§ TASK PROMPT: From the records below, transcribe exactly the lines that begin at the line with "Tư vấn (268, 450)" and end at the line with "[RSS článků k tématu: spolupráce] (184, 66)", both included.

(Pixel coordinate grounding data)
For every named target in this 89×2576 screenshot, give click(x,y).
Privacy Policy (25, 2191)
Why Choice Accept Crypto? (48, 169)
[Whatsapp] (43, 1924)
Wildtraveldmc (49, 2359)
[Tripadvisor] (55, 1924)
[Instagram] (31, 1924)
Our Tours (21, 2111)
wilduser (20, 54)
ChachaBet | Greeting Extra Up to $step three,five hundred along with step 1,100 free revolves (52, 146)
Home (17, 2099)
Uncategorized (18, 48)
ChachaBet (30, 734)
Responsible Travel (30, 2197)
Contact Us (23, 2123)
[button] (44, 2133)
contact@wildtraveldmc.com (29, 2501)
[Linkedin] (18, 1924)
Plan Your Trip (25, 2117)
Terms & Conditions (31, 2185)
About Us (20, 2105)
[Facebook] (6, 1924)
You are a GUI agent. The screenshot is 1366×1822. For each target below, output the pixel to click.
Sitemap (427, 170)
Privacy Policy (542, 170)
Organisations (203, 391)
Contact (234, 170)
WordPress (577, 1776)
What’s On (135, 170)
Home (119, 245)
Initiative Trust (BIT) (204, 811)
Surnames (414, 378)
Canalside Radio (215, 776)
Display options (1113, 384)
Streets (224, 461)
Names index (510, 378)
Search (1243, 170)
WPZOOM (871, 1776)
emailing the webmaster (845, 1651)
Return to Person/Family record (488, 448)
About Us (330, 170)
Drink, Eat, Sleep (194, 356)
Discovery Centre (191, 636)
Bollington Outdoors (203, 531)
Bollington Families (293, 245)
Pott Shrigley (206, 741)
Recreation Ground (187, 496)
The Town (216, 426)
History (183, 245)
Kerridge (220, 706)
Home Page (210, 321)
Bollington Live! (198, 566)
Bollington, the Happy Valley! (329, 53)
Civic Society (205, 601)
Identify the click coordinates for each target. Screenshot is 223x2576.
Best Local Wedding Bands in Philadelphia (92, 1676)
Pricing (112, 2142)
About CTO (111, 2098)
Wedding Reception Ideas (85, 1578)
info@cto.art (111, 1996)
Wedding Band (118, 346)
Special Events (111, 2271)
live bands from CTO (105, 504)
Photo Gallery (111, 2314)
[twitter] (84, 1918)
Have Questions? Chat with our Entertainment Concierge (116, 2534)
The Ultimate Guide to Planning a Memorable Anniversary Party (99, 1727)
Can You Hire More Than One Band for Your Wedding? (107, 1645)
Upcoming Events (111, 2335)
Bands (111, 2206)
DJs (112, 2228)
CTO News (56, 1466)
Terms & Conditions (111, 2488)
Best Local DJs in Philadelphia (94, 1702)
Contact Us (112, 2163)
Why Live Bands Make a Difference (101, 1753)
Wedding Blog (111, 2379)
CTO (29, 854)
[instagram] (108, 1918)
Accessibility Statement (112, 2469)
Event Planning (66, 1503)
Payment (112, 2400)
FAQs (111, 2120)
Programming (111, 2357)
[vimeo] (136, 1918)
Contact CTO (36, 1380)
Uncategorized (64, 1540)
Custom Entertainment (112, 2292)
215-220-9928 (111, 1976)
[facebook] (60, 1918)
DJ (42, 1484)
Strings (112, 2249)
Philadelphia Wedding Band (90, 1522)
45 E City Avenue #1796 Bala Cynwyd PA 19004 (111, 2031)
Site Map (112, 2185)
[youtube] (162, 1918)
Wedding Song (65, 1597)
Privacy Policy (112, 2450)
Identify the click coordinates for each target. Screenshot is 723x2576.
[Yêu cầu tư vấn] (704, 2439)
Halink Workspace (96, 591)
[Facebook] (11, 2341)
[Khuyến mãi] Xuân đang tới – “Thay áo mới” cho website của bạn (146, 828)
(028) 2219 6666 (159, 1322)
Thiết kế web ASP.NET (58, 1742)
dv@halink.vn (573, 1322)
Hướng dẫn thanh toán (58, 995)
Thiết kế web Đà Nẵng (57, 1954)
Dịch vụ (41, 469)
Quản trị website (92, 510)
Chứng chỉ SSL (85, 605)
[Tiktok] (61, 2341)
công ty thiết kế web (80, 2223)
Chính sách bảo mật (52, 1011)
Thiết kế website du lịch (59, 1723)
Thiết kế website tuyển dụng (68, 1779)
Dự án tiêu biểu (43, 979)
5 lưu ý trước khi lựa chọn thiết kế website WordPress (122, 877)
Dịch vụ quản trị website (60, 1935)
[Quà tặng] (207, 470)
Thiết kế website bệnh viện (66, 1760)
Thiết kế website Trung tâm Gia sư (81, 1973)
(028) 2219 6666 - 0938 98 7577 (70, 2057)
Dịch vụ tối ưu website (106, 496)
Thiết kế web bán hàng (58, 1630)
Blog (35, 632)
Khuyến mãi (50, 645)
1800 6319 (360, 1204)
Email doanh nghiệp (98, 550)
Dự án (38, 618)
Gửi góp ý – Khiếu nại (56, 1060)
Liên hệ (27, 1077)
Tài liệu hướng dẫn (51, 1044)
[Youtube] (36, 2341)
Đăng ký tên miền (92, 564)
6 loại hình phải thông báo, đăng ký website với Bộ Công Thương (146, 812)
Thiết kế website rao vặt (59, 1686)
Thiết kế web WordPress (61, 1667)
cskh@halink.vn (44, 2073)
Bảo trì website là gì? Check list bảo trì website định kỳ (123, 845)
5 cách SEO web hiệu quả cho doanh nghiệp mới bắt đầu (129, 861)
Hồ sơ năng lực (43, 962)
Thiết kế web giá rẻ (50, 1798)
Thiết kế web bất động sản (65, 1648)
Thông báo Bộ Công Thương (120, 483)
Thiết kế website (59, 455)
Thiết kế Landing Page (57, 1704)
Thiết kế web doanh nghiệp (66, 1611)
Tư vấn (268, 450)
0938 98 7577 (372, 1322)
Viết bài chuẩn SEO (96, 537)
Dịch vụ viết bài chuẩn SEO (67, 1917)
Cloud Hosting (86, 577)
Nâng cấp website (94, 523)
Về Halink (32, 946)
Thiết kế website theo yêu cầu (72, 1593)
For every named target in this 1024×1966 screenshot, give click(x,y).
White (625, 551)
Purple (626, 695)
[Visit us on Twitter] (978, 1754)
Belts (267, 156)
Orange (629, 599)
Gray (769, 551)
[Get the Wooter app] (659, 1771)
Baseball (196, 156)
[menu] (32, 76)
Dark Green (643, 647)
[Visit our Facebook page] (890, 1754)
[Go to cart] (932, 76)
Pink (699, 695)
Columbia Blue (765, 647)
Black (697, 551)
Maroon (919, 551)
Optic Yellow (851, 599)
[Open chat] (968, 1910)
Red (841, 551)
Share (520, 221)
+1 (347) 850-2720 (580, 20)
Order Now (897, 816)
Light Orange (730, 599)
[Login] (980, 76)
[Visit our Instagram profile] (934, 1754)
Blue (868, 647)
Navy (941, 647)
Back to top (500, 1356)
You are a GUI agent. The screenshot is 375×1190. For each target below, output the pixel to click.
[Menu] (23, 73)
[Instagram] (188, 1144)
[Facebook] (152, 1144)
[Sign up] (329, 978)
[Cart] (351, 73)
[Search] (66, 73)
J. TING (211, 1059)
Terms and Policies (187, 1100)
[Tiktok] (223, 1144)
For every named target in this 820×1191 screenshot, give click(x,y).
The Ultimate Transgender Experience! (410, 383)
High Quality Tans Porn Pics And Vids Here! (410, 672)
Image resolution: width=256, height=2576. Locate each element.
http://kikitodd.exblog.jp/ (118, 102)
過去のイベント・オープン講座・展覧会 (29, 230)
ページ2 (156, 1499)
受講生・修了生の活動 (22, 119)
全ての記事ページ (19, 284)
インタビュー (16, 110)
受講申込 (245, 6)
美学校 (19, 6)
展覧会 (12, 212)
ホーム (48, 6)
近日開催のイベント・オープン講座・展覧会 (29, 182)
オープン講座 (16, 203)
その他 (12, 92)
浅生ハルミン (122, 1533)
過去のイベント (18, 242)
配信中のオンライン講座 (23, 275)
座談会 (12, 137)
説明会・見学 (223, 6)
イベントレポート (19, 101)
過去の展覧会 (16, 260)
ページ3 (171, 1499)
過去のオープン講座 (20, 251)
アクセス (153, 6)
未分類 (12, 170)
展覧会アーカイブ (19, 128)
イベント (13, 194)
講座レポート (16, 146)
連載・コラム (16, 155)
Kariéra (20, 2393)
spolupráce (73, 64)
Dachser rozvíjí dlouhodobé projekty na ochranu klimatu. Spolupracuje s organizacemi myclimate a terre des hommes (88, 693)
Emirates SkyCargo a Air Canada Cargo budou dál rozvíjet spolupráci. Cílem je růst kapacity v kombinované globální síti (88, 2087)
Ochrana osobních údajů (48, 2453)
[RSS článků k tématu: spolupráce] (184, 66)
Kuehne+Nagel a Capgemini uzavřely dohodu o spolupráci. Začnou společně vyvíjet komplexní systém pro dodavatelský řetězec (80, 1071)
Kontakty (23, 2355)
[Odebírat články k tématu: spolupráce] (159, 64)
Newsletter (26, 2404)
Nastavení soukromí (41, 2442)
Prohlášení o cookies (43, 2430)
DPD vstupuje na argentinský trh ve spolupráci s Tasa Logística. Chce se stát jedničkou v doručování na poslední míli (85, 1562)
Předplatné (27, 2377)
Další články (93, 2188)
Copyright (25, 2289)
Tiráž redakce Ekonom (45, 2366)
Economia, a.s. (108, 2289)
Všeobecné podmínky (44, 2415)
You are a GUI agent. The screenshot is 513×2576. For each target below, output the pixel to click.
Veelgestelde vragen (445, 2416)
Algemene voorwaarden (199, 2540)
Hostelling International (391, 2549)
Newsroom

§ RESPONSE TO THE EXERCISE:
Tư vấn (268, 450)
0938 98 7577 (372, 1322)
Viết bài chuẩn SEO (96, 537)
Dịch vụ viết bài chuẩn SEO (67, 1917)
Cloud Hosting (86, 577)
Nâng cấp website (94, 523)
Về Halink (32, 946)
Thiết kế website theo yêu cầu (72, 1593)
For every named target in this 1024×1966 screenshot, give click(x,y).
White (625, 551)
Purple (626, 695)
[Visit us on Twitter] (978, 1754)
Belts (267, 156)
Orange (629, 599)
Gray (769, 551)
[Get the Wooter app] (659, 1771)
Baseball (196, 156)
[menu] (32, 76)
Dark Green (643, 647)
[Visit our Facebook page] (890, 1754)
[Go to cart] (932, 76)
Pink (699, 695)
Columbia Blue (765, 647)
Black (697, 551)
Maroon (919, 551)
Optic Yellow (851, 599)
[Open chat] (968, 1910)
Red (841, 551)
Share (520, 221)
+1 (347) 850-2720 (580, 20)
Order Now (897, 816)
Light Orange (730, 599)
[Login] (980, 76)
[Visit our Instagram profile] (934, 1754)
Blue (868, 647)
Navy (941, 647)
Back to top (500, 1356)
You are a GUI agent. The screenshot is 375×1190. For each target below, output the pixel to click.
[Menu] (23, 73)
[Instagram] (188, 1144)
[Facebook] (152, 1144)
[Sign up] (329, 978)
[Cart] (351, 73)
[Search] (66, 73)
J. TING (211, 1059)
Terms and Policies (187, 1100)
[Tiktok] (223, 1144)
For every named target in this 820×1191 screenshot, give click(x,y).
The Ultimate Transgender Experience! (410, 383)
High Quality Tans Porn Pics And Vids Here! (410, 672)
Image resolution: width=256, height=2576. Locate each element.
http://kikitodd.exblog.jp/ (118, 102)
過去のイベント・オープン講座・展覧会 (29, 230)
ページ2 (156, 1499)
受講生・修了生の活動 (22, 119)
全ての記事ページ (19, 284)
インタビュー (16, 110)
受講申込 (245, 6)
美学校 (19, 6)
展覧会 (12, 212)
ホーム (48, 6)
近日開催のイベント・オープン講座・展覧会 (29, 182)
オープン講座 (16, 203)
その他 (12, 92)
浅生ハルミン (122, 1533)
過去のイベント (18, 242)
配信中のオンライン講座 (23, 275)
座談会 (12, 137)
説明会・見学 (223, 6)
イベントレポート (19, 101)
過去の展覧会 (16, 260)
ページ3 (171, 1499)
過去のオープン講座 (20, 251)
アクセス (153, 6)
未分類 (12, 170)
展覧会アーカイブ (19, 128)
イベント (13, 194)
講座レポート (16, 146)
連載・コラム (16, 155)
Kariéra (20, 2393)
spolupráce (73, 64)
Dachser rozvíjí dlouhodobé projekty na ochranu klimatu. Spolupracuje s organizacemi myclimate a terre des hommes (88, 693)
Emirates SkyCargo a Air Canada Cargo budou dál rozvíjet spolupráci. Cílem je růst kapacity v kombinované globální síti (88, 2087)
Ochrana osobních údajů (48, 2453)
[RSS článků k tématu: spolupráce] (184, 66)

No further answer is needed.